It seems to me that if you opt to send you crash dumps to microsoft during install (by not opting out) and then opt into creating a crash dump by setting GOTRACEBACK=crash, then having your crash dump uploaded to microsoft is the expected behavior. Given that this only happens on insider builds, it isn't even that sketchy that the option is preselected. Since this is already gated by two options I don't think adding a third opt-in (through a new flag) is going to make a difference. IMO it's either:

  • add a courtesy reminder that windows does this in the documentation of GOTRACEBACK (and maybe the release notes), or
  • do not implement GOTRACEBACK=crash on windows and document that this is the reason.

aarzilli avatar Nov 09 '21 07:11 aarzilli

Given that this only happens on insider builds, it isn't even that sketchy that the option is preselected.

This wasn't an insider build; I was installing the Windows 11 final release.

zx2c4 avatar Nov 09 '21 12:11 zx2c4

Given that this only happens on insider builds, it isn't even that sketchy that the option is preselected.

This wasn't an insider build; I was installing the Windows 11 final release.

That sucks. Still, I don't think it changes the rest of my opinion.

aarzilli avatar Nov 09 '21 12:11 aarzilli

I assume there's something in the registry that enables the "sending to MS" behavior. I wonder if we could detect that and either:

a) Not enable WER or b) Enable WER but warn the user or c) Simply refuse to run when you have that combination (GOTRACEBACK=crash and uploading is enabled)?

Enabling GOTRACEBACK=crash even when you don't actually want the file on disk is not an unreasonable functionality, and was there before this change (it gives you some additional crash information). To get the added behavior that you upload crashdumps to a third party does not seem expected in those cases. At least a stern warning seems mandated, but I'd actually prefer to disable/revert the change for 1.18 and decide exactly how we want to proceed.

bufflig avatar Nov 09 '21 20:11 bufflig

I'd actually prefer to disable/revert the change for 1.18 and decide exactly how we want to proceed.

This has already happened, FYI.

There's also the WER option to pop up a UI asking for consent. I suspect this won't work in services, though.

Also, I wonder if we could ditch this whole WER set of options and just create a minidump ourselves? https://docs.microsoft.com/en-us/windows/win32/api/minidumpapiset/nf-minidumpapiset-minidumpwritedump

zx2c4 avatar Nov 09 '21 20:11 zx2c4

To clarify: this is only when GOTRACEBACK=crash is set, right?

elagergren-spideroak avatar Nov 09 '21 22:11 elagergren-spideroak

This proposal has been added to the active column of the proposals project and will now be reviewed at the weekly proposal review meetings. — rsc for the proposal review group

rsc avatar Dec 01 '21 20:12 rsc

From the top post:

Before this proposal moves to an "under consideration" step, we should get a clearer idea about what we're proposing.

For the record, I still don't quite know what we're proposing here.

zx2c4 avatar Dec 01 '21 20:12 zx2c4

At least the proposal discussion will get more eyes on it. What are the options? Is it possible to write a crash dump that doesn't get collected and sent off?

rsc avatar Dec 08 '21 18:12 rsc

It sounds like we are still waiting to find out what exactly is being proposed here. Does anyone know?

rsc avatar Jan 05 '22 18:01 rsc

We are still waiting to find out exactly what is being proposed here. If we can't figure that out, it seems like this would be a likely decline.

--------

Stated exercise a
Name every distinct username that signs a comment in the thread above.
The listing that comes next has no connection to the thread above.

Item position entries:
--------

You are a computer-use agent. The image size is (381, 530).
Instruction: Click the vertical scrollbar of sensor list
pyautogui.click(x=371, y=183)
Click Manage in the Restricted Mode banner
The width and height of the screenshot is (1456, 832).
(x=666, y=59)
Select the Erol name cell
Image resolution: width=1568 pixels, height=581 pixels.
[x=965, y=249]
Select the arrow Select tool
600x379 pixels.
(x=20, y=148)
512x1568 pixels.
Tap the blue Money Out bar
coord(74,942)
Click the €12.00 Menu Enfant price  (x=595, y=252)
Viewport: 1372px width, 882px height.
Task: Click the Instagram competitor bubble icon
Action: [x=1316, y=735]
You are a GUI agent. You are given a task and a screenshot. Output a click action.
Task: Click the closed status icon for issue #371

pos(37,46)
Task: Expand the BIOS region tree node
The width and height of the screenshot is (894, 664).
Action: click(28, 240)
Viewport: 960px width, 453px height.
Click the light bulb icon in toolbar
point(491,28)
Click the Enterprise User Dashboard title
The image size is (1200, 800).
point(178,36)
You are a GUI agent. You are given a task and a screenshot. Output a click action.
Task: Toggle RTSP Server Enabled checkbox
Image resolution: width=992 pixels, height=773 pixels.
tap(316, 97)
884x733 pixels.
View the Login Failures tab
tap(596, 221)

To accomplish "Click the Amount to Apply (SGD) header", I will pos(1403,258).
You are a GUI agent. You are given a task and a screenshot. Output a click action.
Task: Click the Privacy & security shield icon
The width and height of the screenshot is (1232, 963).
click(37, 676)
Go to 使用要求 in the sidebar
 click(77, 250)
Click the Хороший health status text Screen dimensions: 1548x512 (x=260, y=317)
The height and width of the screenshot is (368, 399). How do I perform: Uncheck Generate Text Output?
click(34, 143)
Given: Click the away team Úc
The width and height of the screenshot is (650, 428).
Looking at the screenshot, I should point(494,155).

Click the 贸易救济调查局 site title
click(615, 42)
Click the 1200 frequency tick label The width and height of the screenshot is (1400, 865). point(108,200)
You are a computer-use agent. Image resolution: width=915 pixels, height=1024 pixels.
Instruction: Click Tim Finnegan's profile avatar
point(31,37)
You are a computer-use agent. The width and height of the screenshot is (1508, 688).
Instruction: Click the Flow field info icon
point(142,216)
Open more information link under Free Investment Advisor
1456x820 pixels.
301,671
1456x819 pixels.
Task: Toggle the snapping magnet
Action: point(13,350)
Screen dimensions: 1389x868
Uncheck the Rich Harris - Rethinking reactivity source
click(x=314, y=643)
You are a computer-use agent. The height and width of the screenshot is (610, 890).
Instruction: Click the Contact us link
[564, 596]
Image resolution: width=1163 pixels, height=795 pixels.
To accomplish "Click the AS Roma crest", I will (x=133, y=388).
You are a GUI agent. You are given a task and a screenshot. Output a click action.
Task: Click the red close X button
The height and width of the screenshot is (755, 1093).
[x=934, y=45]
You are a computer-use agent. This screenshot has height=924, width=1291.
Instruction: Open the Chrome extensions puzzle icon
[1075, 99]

--------

Stated exercise b
Swap "Instruction" for "Prompt" in the listing between the lines holding "Given: Click the away team Úc" and "will (x=133, y=388).", inclusive, and return only those lines.

Exercise result a
aarzilli, zx2c4, bufflig, elagergren-spideroak, rsc

Exercise result b
Given: Click the away team Úc
The width and height of the screenshot is (650, 428).
Looking at the screenshot, I should point(494,155).

Click the 贸易救济调查局 site title
click(615, 42)
Click the 1200 frequency tick label The width and height of the screenshot is (1400, 865). point(108,200)
You are a computer-use agent. Image resolution: width=915 pixels, height=1024 pixels.
Prompt: Click Tim Finnegan's profile avatar
point(31,37)
You are a computer-use agent. The width and height of the screenshot is (1508, 688).
Prompt: Click the Flow field info icon
point(142,216)
Open more information link under Free Investment Advisor
1456x820 pixels.
301,671
1456x819 pixels.
Task: Toggle the snapping magnet
Action: point(13,350)
Screen dimensions: 1389x868
Uncheck the Rich Harris - Rethinking reactivity source
click(x=314, y=643)
You are a computer-use agent. The height and width of the screenshot is (610, 890).
Prompt: Click the Contact us link
[564, 596]
Image resolution: width=1163 pixels, height=795 pixels.
To accomplish "Click the AS Roma crest", I will (x=133, y=388).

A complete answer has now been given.